[Stored data entries]
========================
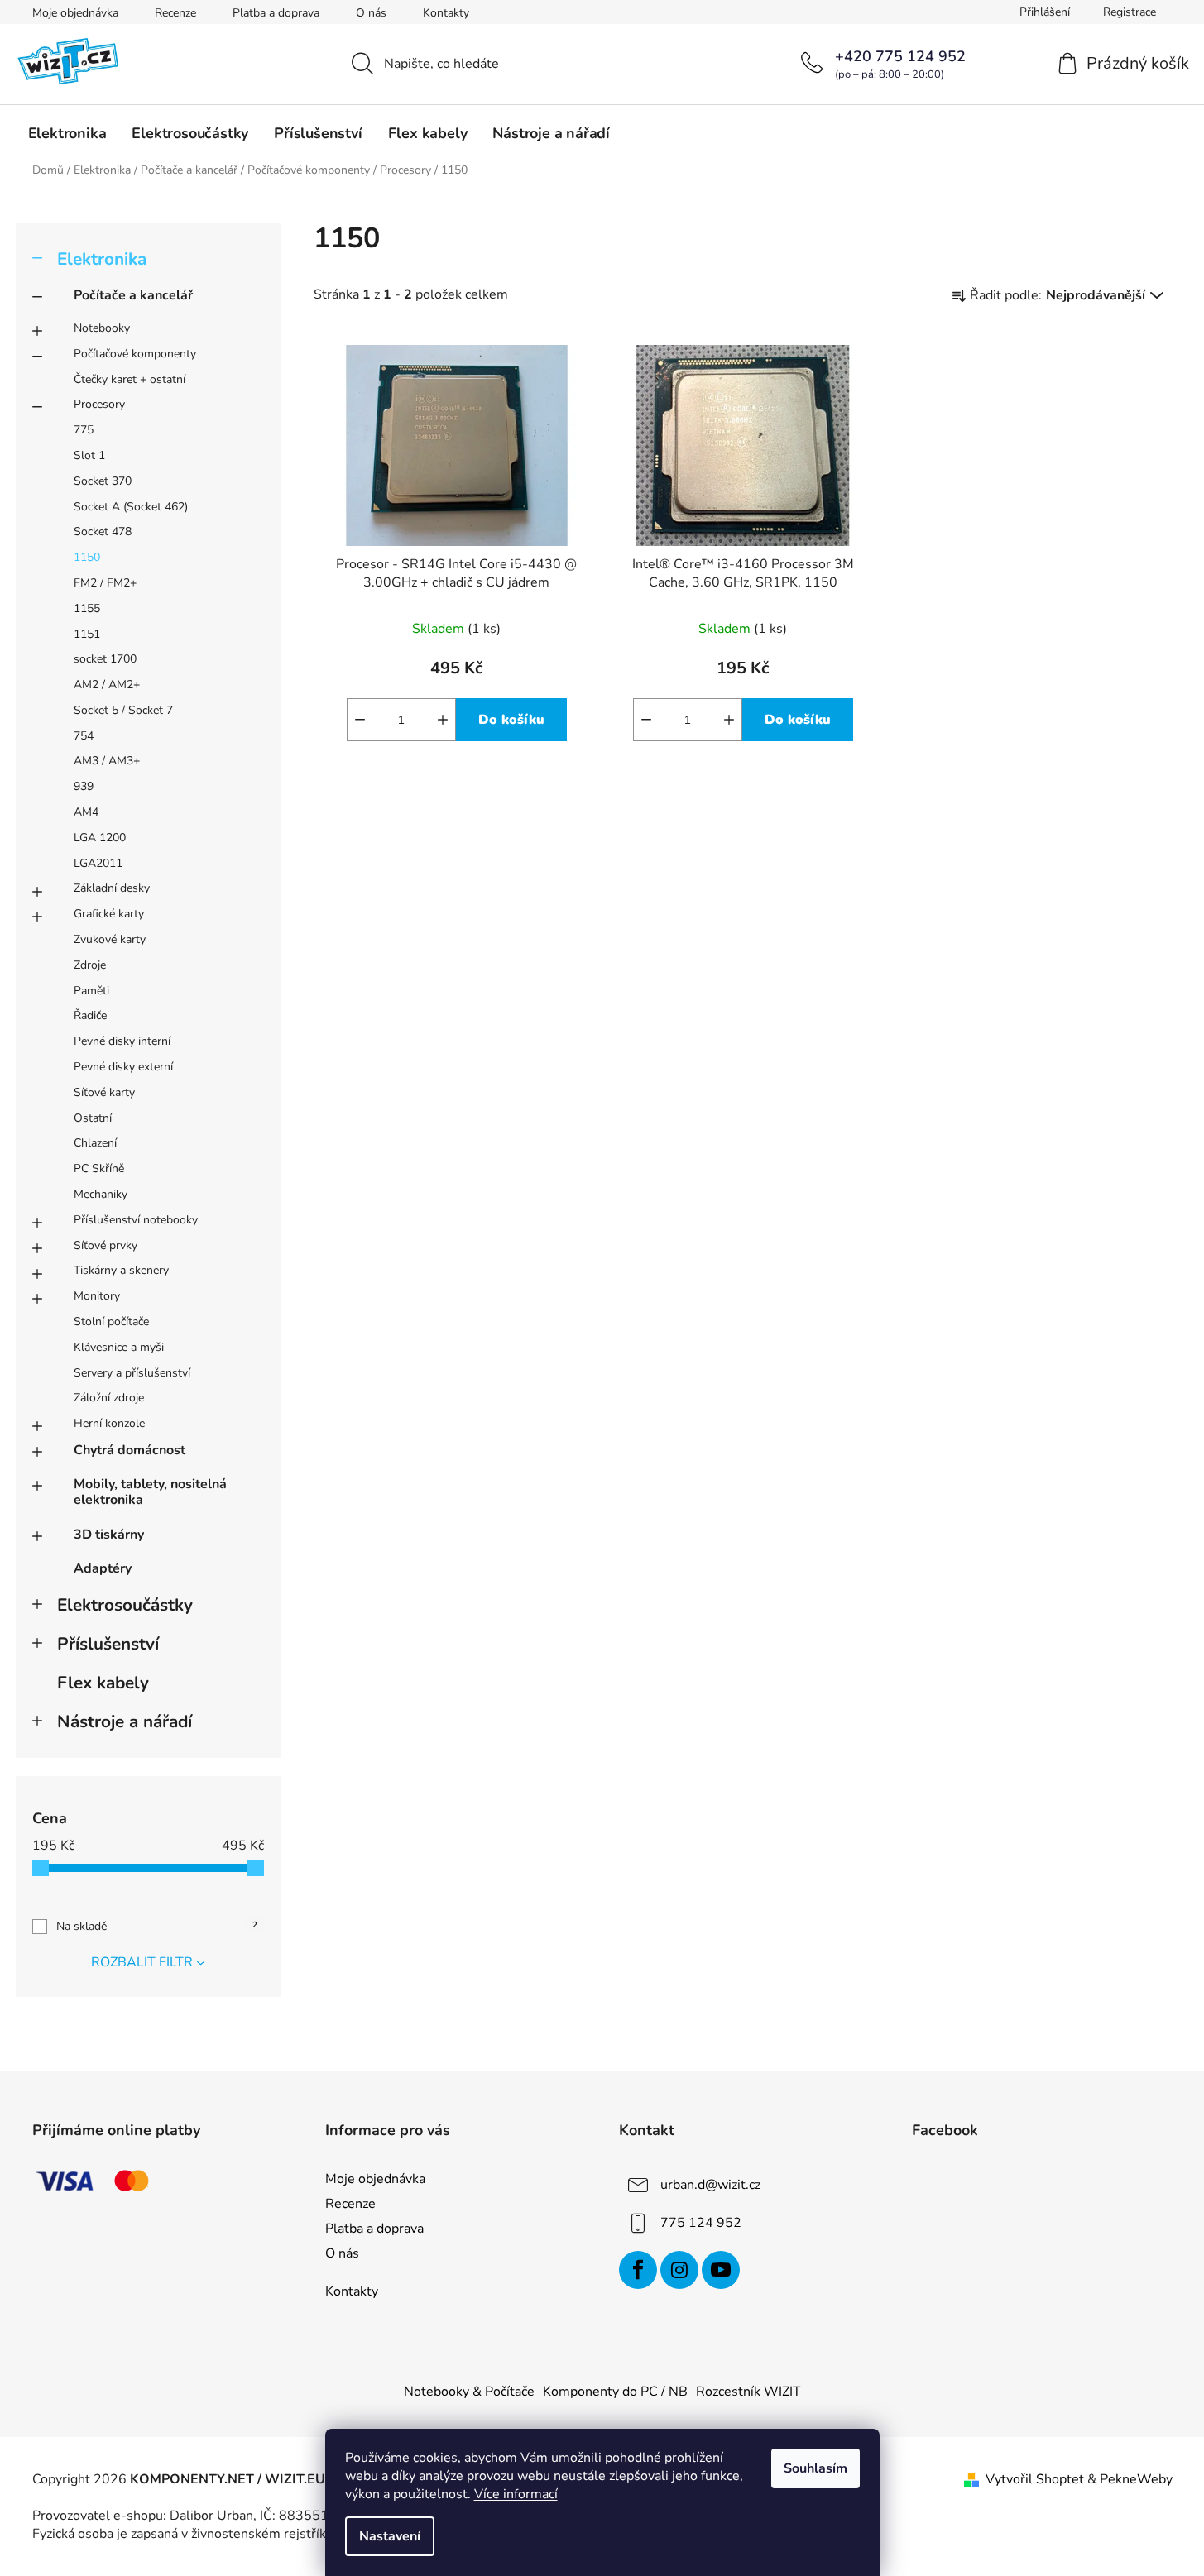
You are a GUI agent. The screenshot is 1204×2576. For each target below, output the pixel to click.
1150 (87, 557)
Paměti (91, 990)
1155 (87, 608)
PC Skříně (99, 1168)
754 (84, 736)
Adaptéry (103, 1568)
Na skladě (156, 1926)
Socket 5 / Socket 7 (123, 710)
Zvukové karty (110, 939)
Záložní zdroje (109, 1397)
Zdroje (90, 965)
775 (84, 430)
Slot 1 (89, 455)
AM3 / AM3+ (107, 760)
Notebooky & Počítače (469, 2391)
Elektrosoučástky (125, 1604)
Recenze (175, 13)
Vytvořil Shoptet (1035, 2479)
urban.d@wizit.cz (710, 2185)
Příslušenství (108, 1643)
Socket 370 (103, 481)
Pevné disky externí (123, 1067)
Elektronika (101, 259)
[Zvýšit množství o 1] (442, 719)
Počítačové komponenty (135, 354)
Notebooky (102, 328)
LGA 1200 (100, 837)
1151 (87, 634)
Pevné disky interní (122, 1041)
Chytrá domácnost (129, 1450)
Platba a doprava (276, 13)
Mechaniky (100, 1194)
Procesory (99, 404)
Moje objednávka (75, 13)
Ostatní (93, 1118)
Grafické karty (109, 914)
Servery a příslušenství (132, 1373)
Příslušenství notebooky (136, 1220)
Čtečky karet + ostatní (129, 379)
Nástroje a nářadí (124, 1721)
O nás (371, 13)
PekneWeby (1136, 2479)
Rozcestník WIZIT (748, 2391)
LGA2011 (98, 863)
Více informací (516, 2494)
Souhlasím (815, 2468)
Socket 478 (103, 531)
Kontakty (446, 13)
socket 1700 (105, 659)
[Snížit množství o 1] (360, 719)
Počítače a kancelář (133, 295)
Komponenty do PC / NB (615, 2391)
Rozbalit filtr (142, 1962)
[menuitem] (67, 133)
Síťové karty (104, 1092)
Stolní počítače (111, 1321)
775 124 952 (700, 2223)
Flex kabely (103, 1682)
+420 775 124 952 (900, 56)
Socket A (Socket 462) (131, 507)
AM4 (86, 812)
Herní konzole (109, 1423)
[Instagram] (679, 2270)
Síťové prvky (105, 1245)
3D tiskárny (109, 1534)
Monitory (97, 1296)
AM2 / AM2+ (107, 684)
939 (84, 786)
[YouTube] (721, 2270)
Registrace (1129, 12)
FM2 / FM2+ (105, 583)
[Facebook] (638, 2270)
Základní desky (112, 888)
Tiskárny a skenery (121, 1270)
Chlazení (95, 1143)
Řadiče (90, 1015)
========================
**Exercise**. All lines above between those holding "Platba a doprava (276, 13)" and "socket 1700 (105, 659)", inclusive, must be set down unchanged, and no other line may be included.

**Solution to this exercise**.
Platba a doprava (276, 13)
Mechaniky (100, 1194)
Procesory (99, 404)
Moje objednávka (75, 13)
Ostatní (93, 1118)
Grafické karty (109, 914)
Servery a příslušenství (132, 1373)
Příslušenství notebooky (136, 1220)
Čtečky karet + ostatní (129, 379)
Nástroje a nářadí (124, 1721)
O nás (371, 13)
PekneWeby (1136, 2479)
Rozcestník WIZIT (748, 2391)
LGA2011 (98, 863)
Více informací (516, 2494)
Souhlasím (815, 2468)
Socket 478 (103, 531)
Kontakty (446, 13)
socket 1700 (105, 659)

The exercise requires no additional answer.